Une fois cela dit, il nous faut bien sortir du piège. Lorsque l’on n’arrive pas à mater une mutinerie ou une rébellion, on n’a pas d’autre choix que de négocier. L’on nous a dit hier soir à la télévision qu’un accord a été trouvé avec les mutins, sans donner de détails. Il vaut peut-être mieux ne pas les donner. Mais espérons que cet accord soit vraiment le bon, je dirais même un vrai, parce que nous avons encore en mémoire l’accord que l’on nous avait annoncé le vendredi dernier, par lequel les mutins étaient censés avoir renoncé à toute prétention financière, et qui s’est avéré être un faux accord. Visiblement notre chef a été trompé, et avec lui, tout le peuple ivoirien. Espérons que cela ne se répète plus. Lorsque l’on s’apprête à abriter les jeux de la Francophonie (en juillet prochain) et à lancer un grand emprunt sur les marchés financiers internationaux, il est urgent que cette crise s’arrête sur un vrai accord, fut-il boiteux.

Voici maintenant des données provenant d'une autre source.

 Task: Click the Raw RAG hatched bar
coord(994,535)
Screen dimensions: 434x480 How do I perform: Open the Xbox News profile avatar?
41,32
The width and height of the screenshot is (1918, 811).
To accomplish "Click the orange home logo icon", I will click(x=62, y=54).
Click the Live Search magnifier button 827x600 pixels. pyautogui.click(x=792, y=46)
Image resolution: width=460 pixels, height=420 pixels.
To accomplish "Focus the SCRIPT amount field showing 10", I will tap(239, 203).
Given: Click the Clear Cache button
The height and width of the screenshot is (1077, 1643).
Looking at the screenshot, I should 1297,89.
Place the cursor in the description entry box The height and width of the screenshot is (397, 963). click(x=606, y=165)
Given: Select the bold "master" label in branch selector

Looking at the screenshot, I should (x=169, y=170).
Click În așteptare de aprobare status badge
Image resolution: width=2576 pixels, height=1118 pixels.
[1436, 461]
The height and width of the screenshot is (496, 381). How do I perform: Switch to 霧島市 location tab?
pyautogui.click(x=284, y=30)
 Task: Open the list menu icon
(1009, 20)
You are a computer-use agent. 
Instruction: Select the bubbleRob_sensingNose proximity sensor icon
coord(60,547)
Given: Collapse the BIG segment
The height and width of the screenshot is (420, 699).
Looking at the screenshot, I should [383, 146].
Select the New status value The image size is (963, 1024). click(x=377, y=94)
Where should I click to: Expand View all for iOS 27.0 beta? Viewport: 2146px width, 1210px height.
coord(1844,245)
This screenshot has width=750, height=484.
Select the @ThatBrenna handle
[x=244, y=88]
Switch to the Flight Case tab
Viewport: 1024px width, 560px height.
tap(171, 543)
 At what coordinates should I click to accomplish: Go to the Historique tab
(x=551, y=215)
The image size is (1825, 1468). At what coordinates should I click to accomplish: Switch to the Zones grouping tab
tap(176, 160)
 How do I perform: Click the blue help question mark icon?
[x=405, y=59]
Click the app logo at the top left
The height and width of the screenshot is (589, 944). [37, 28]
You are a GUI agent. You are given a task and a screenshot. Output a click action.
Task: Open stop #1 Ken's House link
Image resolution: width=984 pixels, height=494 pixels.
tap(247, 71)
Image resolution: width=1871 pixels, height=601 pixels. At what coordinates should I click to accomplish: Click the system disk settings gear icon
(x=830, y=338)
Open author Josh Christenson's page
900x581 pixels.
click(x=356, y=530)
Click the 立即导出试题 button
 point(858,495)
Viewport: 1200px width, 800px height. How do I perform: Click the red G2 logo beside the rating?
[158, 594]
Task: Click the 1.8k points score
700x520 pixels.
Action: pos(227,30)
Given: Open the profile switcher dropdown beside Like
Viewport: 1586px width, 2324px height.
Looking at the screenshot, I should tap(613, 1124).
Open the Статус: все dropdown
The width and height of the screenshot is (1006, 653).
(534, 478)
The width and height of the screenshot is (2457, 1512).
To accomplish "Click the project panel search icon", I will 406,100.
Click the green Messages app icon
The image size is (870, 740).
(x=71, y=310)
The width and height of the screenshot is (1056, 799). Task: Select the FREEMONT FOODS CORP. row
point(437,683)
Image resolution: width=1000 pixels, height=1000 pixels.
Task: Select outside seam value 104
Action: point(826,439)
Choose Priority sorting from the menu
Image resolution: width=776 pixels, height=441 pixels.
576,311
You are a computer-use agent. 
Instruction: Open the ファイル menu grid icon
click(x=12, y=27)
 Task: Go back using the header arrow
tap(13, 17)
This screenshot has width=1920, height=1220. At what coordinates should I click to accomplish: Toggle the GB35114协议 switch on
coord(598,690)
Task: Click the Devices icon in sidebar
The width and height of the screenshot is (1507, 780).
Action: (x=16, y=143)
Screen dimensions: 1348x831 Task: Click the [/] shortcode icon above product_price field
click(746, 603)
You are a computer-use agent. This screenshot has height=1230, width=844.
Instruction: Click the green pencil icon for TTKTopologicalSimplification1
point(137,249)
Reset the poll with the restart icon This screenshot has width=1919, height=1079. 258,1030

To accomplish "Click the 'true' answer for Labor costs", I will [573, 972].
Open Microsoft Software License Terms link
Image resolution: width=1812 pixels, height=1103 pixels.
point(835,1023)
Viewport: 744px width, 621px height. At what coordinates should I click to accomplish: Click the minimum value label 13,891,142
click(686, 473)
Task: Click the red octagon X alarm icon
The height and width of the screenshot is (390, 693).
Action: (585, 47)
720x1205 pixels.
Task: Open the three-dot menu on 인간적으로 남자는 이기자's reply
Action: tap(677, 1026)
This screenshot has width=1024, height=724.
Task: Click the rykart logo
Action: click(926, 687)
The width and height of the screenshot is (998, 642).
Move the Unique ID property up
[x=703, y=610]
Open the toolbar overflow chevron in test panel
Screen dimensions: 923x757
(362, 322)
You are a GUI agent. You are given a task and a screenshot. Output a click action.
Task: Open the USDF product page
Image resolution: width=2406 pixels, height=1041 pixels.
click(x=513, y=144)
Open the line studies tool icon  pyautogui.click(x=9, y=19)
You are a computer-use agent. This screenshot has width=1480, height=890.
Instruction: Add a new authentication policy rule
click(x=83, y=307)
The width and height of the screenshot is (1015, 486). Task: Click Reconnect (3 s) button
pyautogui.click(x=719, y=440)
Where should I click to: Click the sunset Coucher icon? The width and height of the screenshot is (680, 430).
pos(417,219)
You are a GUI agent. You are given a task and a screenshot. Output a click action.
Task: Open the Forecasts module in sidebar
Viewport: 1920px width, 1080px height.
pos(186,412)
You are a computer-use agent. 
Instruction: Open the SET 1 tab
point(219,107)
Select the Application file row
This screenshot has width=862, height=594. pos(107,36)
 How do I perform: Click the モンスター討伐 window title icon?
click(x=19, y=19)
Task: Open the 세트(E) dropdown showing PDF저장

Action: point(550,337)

Dans une situation comme celle-ci, ou l’on va vers les solutions extrêmes qui ont leur lot de risques plus ou moins élevés, ou l’on trouve des compromis, ce que nous appelons accord boiteux. Mais un accord boiteux vaut mieux qu’un faux accord. Dépêchons-nous de nous régler cette affaire au plus vite. Parce que plus le temps passera et plus les mutins, grisés par ce qu’ils croient être leur force franchiront des étapes, iront plus loin dans la défiance de l’autorité, et commettons des fautes de plus en plus lourdes. Et lorsqu’ils se rendront compte qu’ils ne peuvent plus revenir en arrière sans encourir de graves sanctions, ils n’auront pas d’autre choix que d’aller encore plus loin, c’est-à-dire de chercher simplement à prendre le pouvoir, pour ne pas être sanctionnés.
Mais une fois que nous aurons obtenu l’accalmie, il est impératif que nous nous asseyions pour en tirer ensemble les leçons, et prendre toutes les dispositions pour que de telles mésaventures qui n’honorent personne et encore moins notre pays ne se répètent.